● **What to work on**:
Render the data below as a JSON list of strings, with one string for each line and blank lines omitted.

● **Rows**:
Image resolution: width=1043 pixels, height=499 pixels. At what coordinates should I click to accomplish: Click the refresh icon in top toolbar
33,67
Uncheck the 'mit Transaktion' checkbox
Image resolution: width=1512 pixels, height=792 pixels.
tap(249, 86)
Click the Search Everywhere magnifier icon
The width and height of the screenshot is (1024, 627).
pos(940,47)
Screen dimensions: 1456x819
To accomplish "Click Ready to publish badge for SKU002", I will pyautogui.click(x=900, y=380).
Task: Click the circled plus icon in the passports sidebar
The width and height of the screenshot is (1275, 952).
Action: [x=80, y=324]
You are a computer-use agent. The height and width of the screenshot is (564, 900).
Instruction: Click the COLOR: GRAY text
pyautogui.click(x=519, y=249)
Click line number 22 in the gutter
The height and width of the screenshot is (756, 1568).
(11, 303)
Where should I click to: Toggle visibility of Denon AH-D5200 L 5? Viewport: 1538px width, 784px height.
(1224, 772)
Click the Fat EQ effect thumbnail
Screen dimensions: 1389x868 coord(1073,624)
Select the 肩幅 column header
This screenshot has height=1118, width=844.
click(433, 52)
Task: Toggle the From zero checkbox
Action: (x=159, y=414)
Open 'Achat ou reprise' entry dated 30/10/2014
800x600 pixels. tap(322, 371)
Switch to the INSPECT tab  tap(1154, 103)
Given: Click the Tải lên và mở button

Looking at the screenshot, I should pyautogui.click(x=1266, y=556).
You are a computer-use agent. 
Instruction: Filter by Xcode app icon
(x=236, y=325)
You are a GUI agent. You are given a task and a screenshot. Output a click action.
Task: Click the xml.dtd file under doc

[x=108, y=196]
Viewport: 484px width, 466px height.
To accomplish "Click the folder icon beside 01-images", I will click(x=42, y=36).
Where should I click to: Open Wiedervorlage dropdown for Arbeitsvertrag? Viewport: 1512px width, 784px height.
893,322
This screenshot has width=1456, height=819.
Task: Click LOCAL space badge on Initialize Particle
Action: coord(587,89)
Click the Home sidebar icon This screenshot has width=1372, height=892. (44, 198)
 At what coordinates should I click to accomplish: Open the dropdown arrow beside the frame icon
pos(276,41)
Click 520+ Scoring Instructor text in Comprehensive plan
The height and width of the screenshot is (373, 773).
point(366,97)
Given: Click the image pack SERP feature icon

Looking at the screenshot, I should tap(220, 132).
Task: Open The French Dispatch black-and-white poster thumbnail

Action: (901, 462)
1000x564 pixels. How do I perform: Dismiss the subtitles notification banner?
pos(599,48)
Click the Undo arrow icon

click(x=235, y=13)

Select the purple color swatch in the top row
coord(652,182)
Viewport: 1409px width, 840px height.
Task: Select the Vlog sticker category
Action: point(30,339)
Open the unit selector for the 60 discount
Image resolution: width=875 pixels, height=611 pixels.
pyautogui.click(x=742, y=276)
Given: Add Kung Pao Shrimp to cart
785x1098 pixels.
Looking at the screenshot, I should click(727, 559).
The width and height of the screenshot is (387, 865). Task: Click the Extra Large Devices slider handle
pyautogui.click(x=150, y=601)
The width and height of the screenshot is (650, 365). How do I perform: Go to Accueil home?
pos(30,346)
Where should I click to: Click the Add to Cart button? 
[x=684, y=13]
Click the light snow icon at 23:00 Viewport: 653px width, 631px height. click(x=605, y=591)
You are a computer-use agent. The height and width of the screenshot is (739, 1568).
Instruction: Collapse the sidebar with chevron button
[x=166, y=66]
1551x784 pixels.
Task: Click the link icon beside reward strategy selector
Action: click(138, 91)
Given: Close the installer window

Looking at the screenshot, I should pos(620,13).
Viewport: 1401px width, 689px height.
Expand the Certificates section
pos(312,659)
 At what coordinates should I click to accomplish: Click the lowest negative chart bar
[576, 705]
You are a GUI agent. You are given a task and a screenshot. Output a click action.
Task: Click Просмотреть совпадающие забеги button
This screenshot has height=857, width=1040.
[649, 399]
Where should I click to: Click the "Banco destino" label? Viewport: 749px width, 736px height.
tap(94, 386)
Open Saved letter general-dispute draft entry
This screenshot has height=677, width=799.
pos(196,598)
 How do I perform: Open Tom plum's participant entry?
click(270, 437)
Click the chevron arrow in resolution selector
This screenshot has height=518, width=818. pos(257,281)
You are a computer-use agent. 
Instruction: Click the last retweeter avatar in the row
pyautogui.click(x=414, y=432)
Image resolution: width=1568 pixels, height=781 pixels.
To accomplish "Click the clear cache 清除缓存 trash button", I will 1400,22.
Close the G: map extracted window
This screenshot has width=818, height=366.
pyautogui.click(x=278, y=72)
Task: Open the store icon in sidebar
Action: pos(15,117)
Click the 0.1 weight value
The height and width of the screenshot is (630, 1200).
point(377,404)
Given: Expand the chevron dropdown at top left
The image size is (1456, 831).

● **Result of this task**:
[
  "Image resolution: width=1043 pixels, height=499 pixels. At what coordinates should I click to accomplish: Click the refresh icon in top toolbar",
  "33,67",
  "Uncheck the 'mit Transaktion' checkbox",
  "Image resolution: width=1512 pixels, height=792 pixels.",
  "tap(249, 86)",
  "Click the Search Everywhere magnifier icon",
  "The width and height of the screenshot is (1024, 627).",
  "pos(940,47)",
  "Screen dimensions: 1456x819",
  "To accomplish \"Click Ready to publish badge for SKU002\", I will pyautogui.click(x=900, y=380).",
  "Task: Click the circled plus icon in the passports sidebar",
  "The width and height of the screenshot is (1275, 952).",
  "Action: [x=80, y=324]",
  "You are a computer-use agent. The height and width of the screenshot is (564, 900).",
  "Instruction: Click the COLOR: GRAY text",
  "pyautogui.click(x=519, y=249)",
  "Click line number 22 in the gutter",
  "The height and width of the screenshot is (756, 1568).",
  "(11, 303)",
  "Where should I click to: Toggle visibility of Denon AH-D5200 L 5? Viewport: 1538px width, 784px height.",
  "(1224, 772)",
  "Click the Fat EQ effect thumbnail",
  "Screen dimensions: 1389x868 coord(1073,624)",
  "Select the 肩幅 column header",
  "This screenshot has height=1118, width=844.",
  "click(433, 52)",
  "Task: Toggle the From zero checkbox",
  "Action: (x=159, y=414)",
  "Open 'Achat ou reprise' entry dated 30/10/2014",
  "800x600 pixels. tap(322, 371)",
  "Switch to the INSPECT tab  tap(1154, 103)",
  "Given: Click the Tải lên và mở button",
  "Looking at the screenshot, I should pyautogui.click(x=1266, y=556).",
  "You are a computer-use agent. ",
  "Instruction: Filter by Xcode app icon",
  "(x=236, y=325)",
  "You are a GUI agent. You are given a task and a screenshot. Output a click action.",
  "Task: Click the xml.dtd file under doc",
  "[x=108, y=196]",
  "Viewport: 484px width, 466px height.",
  "To accomplish \"Click the folder icon beside 01-images\", I will click(x=42, y=36).",
  "Where should I click to: Open Wiedervorlage dropdown for Arbeitsvertrag? Viewport: 1512px width, 784px height.",
  "893,322",
  "This screenshot has width=1456, height=819.",
  "Task: Click LOCAL space badge on Initialize Particle",
  "Action: coord(587,89)",
  "Click the Home sidebar icon This screenshot has width=1372, height=892. (44, 198)",
  " At what coordinates should I click to accomplish: Open the dropdown arrow beside the frame icon",
  "pos(276,41)",
  "Click 520+ Scoring Instructor text in Comprehensive plan",
  "The height and width of the screenshot is (373, 773).",
  "point(366,97)",
  "Given: Click the image pack SERP feature icon",
  "Looking at the screenshot, I should tap(220, 132).",
  "Task: Open The French Dispatch black-and-white poster thumbnail",
  "Action: (901, 462)",
  "1000x564 pixels. How do I perform: Dismiss the subtitles notification banner?",
  "pos(599,48)",
  "Click the Undo arrow icon",
  "click(x=235, y=13)",
  "Select the purple color swatch in the top row",
  "coord(652,182)",
  "Viewport: 1409px width, 840px height.",
  "Task: Select the Vlog sticker category",
  "Action: point(30,339)",
  "Open the unit selector for the 60 discount",
  "Image resolution: width=875 pixels, height=611 pixels.",
  "pyautogui.click(x=742, y=276)",
  "Given: Add Kung Pao Shrimp to cart",
  "785x1098 pixels.",
  "Looking at the screenshot, I should click(727, 559).",
  "The width and height of the screenshot is (387, 865). Task: Click the Extra Large Devices slider handle",
  "pyautogui.click(x=150, y=601)",
  "The width and height of the screenshot is (650, 365). How do I perform: Go to Accueil home?",
  "pos(30,346)",
  "Where should I click to: Click the Add to Cart button? ",
  "[x=684, y=13]",
  "Click the light snow icon at 23:00 Viewport: 653px width, 631px height. click(x=605, y=591)",
  "You are a computer-use agent. The height and width of the screenshot is (739, 1568).",
  "Instruction: Collapse the sidebar with chevron button",
  "[x=166, y=66]",
  "1551x784 pixels.",
  "Task: Click the link icon beside reward strategy selector",
  "Action: click(138, 91)",
  "Given: Close the installer window",
  "Looking at the screenshot, I should pos(620,13).",
  "Viewport: 1401px width, 689px height.",
  "Expand the Certificates section",
  "pos(312,659)",
  " At what coordinates should I click to accomplish: Click the lowest negative chart bar",
  "[576, 705]",
  "You are a GUI agent. You are given a task and a screenshot. Output a click action.",
  "Task: Click Просмотреть совпадающие забеги button",
  "This screenshot has height=857, width=1040.",
  "[649, 399]",
  "Where should I click to: Click the \"Banco destino\" label? Viewport: 749px width, 736px height.",
  "tap(94, 386)",
  "Open Saved letter general-dispute draft entry",
  "This screenshot has height=677, width=799.",
  "pos(196,598)",
  " How do I perform: Open Tom plum's participant entry?",
  "click(270, 437)",
  "Click the chevron arrow in resolution selector",
  "This screenshot has height=518, width=818. pos(257,281)",
  "You are a computer-use agent. ",
  "Instruction: Click the last retweeter avatar in the row",
  "pyautogui.click(x=414, y=432)",
  "Image resolution: width=1568 pixels, height=781 pixels.",
  "To accomplish \"Click the clear cache 清除缓存 trash button\", I will 1400,22.",
  "Close the G: map extracted window",
  "This screenshot has width=818, height=366.",
  "pyautogui.click(x=278, y=72)",
  "Task: Open the store icon in sidebar",
  "Action: pos(15,117)",
  "Click the 0.1 weight value",
  "The height and width of the screenshot is (630, 1200).",
  "point(377,404)",
  "Given: Expand the chevron dropdown at top left",
  "The image size is (1456, 831)."
]